Indicación 1: En el texto sobre el federalismo mexicano, ¿desde qué año la Suprema Corte es un tribunal constitucional?

Cronopio

Centralismo itinerante

Si lo que AMLO pretende es descentralizar las funciones públicas para aumentar la velocidad y eficiencia de la respuesta estatal, el remedio está equivocado.

Nuestro federalismo es nominal. Sí, el poder político se encuentra formalmente distribuido en distintos órdenes de gobierno, los estados y municipios tienen reconocida una órbita de atribuciones y, particularmente desde 1994 con la conversión de la Suprema Corte en un tribunal constitucional, existen mecanismos razonablemente eficaces para sancionar sus invasiones. Pero lo cierto es que el federalismo mexicano es una de esas tantas cosas en el país que se leen de una manera y se viven de otra. Por más que nuestras constituciones se empeñen en consignarlo, México no ha asumido plenamente esa forma de organización política. Somos una Federación de membrete. Una República que funciona desde el centro a la periferia.

Es imposible reconstruir un arquetipo de asignación competencial, es decir, un marco de referencia compartido para decidir qué debe quedar reservado a la Federación, cuáles son las responsabilidades básicas de los primeros respondientes, bajo qué mecanismos y procedimientos los distintos ámbitos funcionales deben sustituirse o complementarse. Hay tantos tipos de federalismo como materias: el federalismo de la salud es diametralmente distinto al de la educación; el sistema nacional de seguridad pública no tiene las mismas cualidades que los sistemas nacionales en materia electoral, de transparencia o anticorrupción; en el ámbito de la justicia penal, las reglas de jurisdicción y coordinación varían según el delito o, incluso, de la modalidad de ejecución de la conducta criminal; el federalismo fiscal es un régimen formalmente concurrente que ha terminado en un frágil e inestable arreglo político de recaudación federal total. Y esto se debe, esencialmente, a que el federalismo nunca se repensó en la transición del régimen de partido único hacia la democracia pluralista.

Los ofensivos derroches y la brutal ineptitud local, sobre todo en materia de seguridad, han puesto en evidencia la atrofia estructural del sistema federal mexicano. La larga y muy plural lista de gobernadores sátrapas reveló el vacío de contrapesos y de las mínimas condiciones de transparencia y de rendición de cuentas en el ámbito local. Además, se hizo patente que el federalismo mexicano no tiene soluciones para suplir la incapacidad, negligencia o complicidad de las autoridades locales. Los órdenes estatales y municipales son frágiles en términos de capacidades institucionales; recaudan mal y gastan peor; dependen de la Federación hasta los límites de su viabilidad. Vivimos en un país que funciona a distintas velocidades: los derechos ciudadanos tienen distinta posibilidad de realización según el lugar en el que se ejerzan. Pero a pesar de la evidencia de su disfuncionalidad, la respuesta a ese estado de cosas no ha sido a lo largo de estos años la revisión al sistema de reparto de atribuciones, sino una serie de medidas aisladas, coyunturales, casuísticas que han centralizado al país por la puerta de atrás: desde el aumento de facultades concurrentes en detrimento de la órbita competencial local, hasta la creación de sistemas nacionales y otros modos de homologación y armonización normativa e institucional. No deben extrañar las enormes zonas grises en las que se diluye la responsabilidad o se gestan los excesos: el federalismo mexicano es un sistema de tutelaje sobre órdenes de gobierno que no alcanzan la mayoría de edad.

Datos del ejercicio:
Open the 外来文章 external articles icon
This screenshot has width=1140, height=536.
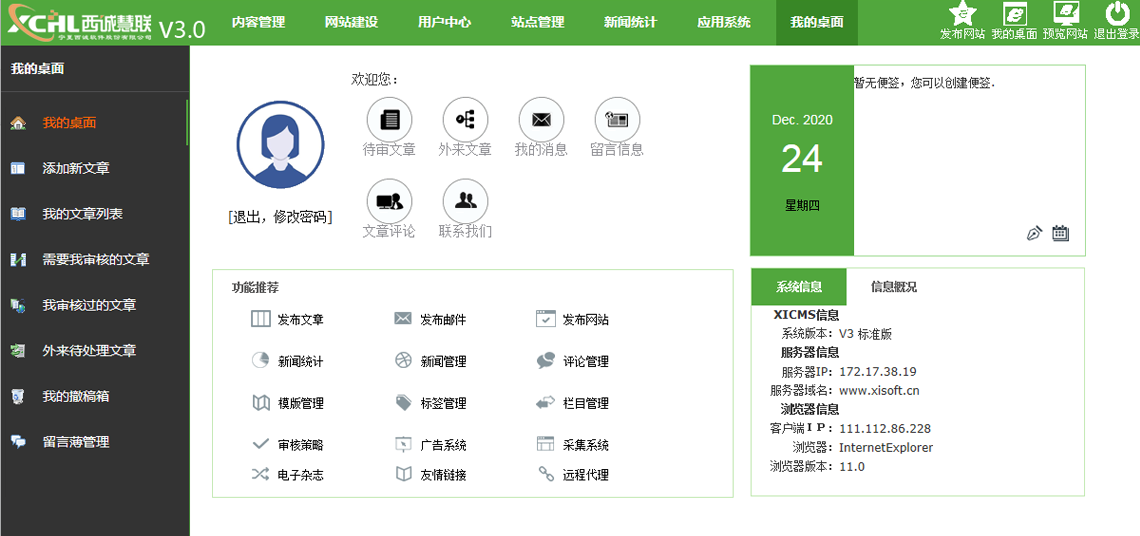(x=465, y=120)
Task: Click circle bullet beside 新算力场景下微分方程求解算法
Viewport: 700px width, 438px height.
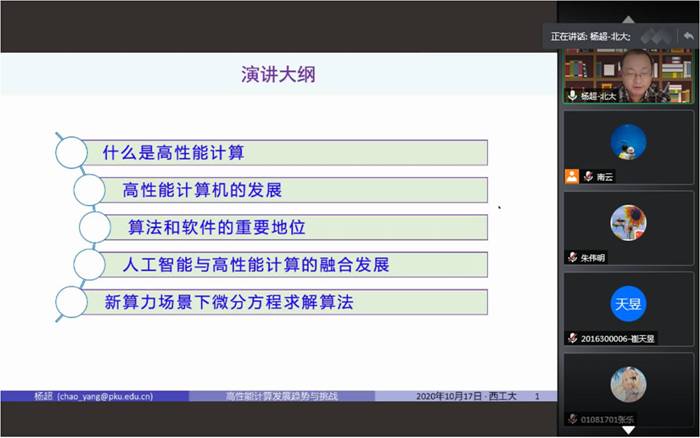Action: coord(71,301)
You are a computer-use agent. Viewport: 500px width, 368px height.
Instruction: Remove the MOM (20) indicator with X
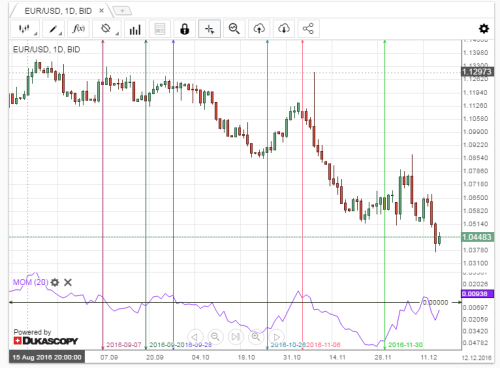[68, 282]
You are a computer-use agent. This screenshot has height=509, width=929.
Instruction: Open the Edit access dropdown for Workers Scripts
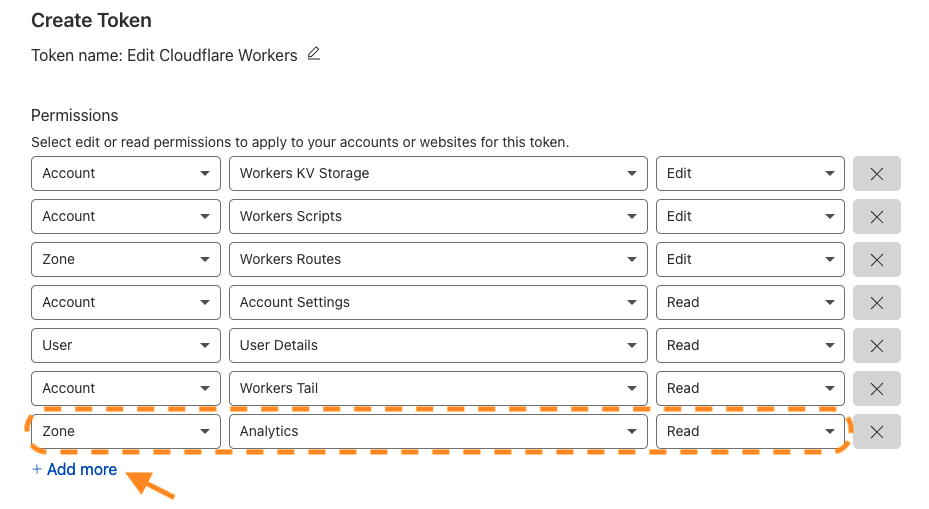tap(750, 216)
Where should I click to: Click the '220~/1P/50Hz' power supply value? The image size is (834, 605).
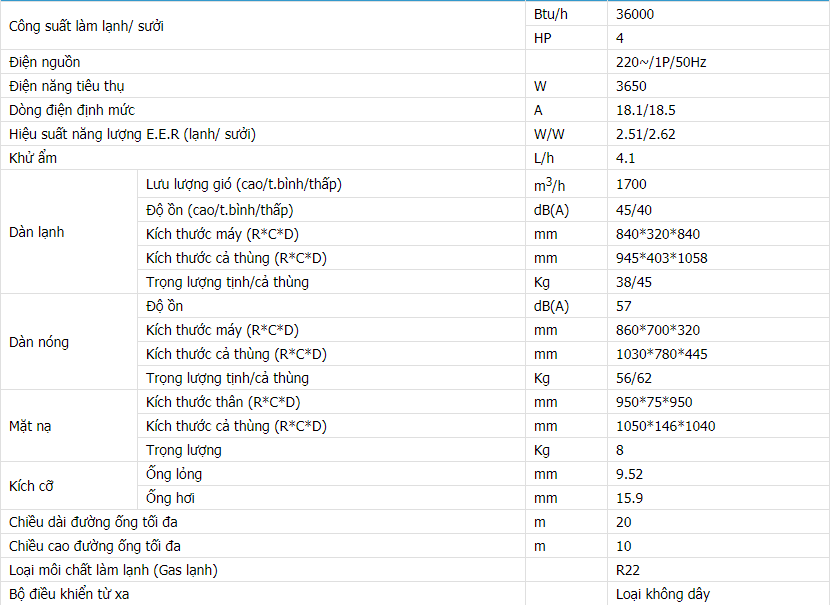[661, 62]
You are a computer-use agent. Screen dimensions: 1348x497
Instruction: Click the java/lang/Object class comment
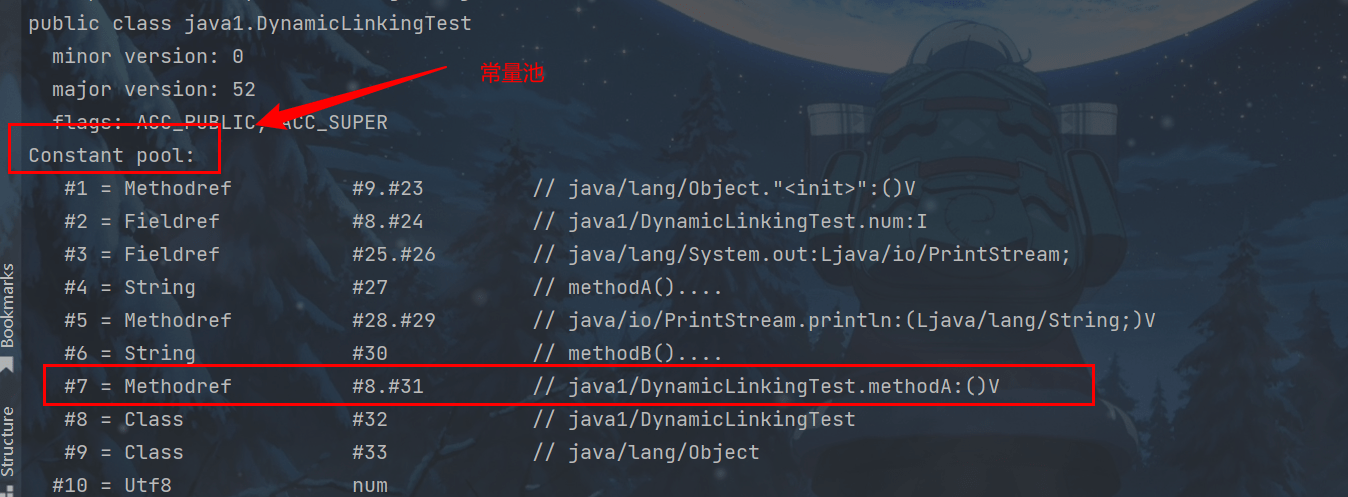pyautogui.click(x=663, y=452)
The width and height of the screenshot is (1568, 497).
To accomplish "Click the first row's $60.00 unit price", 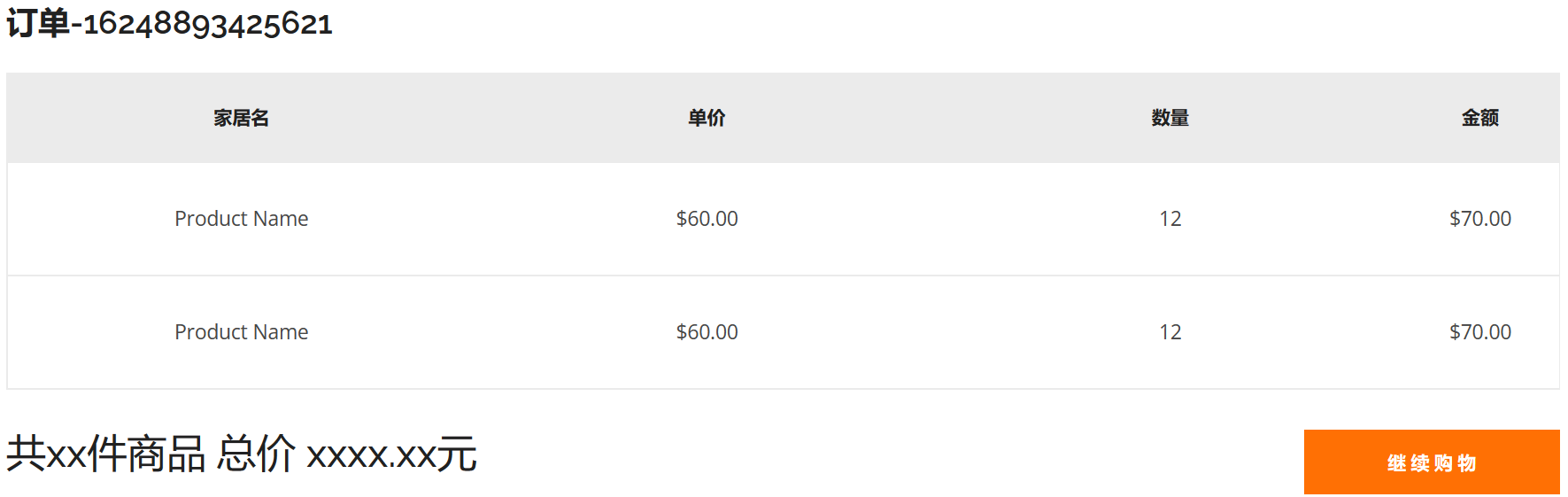I will tap(707, 219).
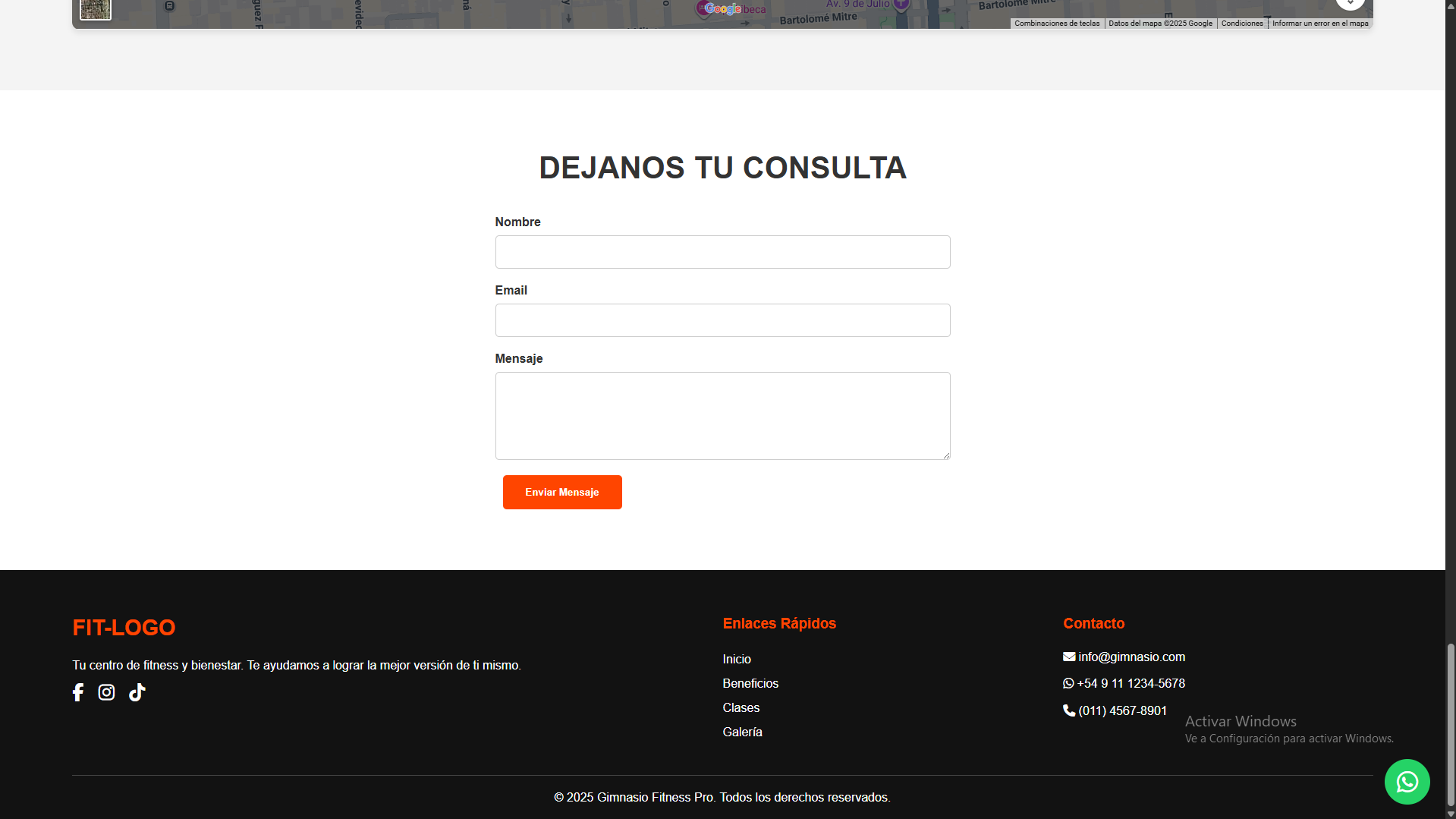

Indicación 2: Selecciona y copia cada línea de las filas en la que aparezca la cadena "Viewport".

Resultado 1: Desde 1994.

Resultado 2:
Viewport: 700px width, 438px height.
You are a computer-use agent. Viewport: 500px width, 368px height.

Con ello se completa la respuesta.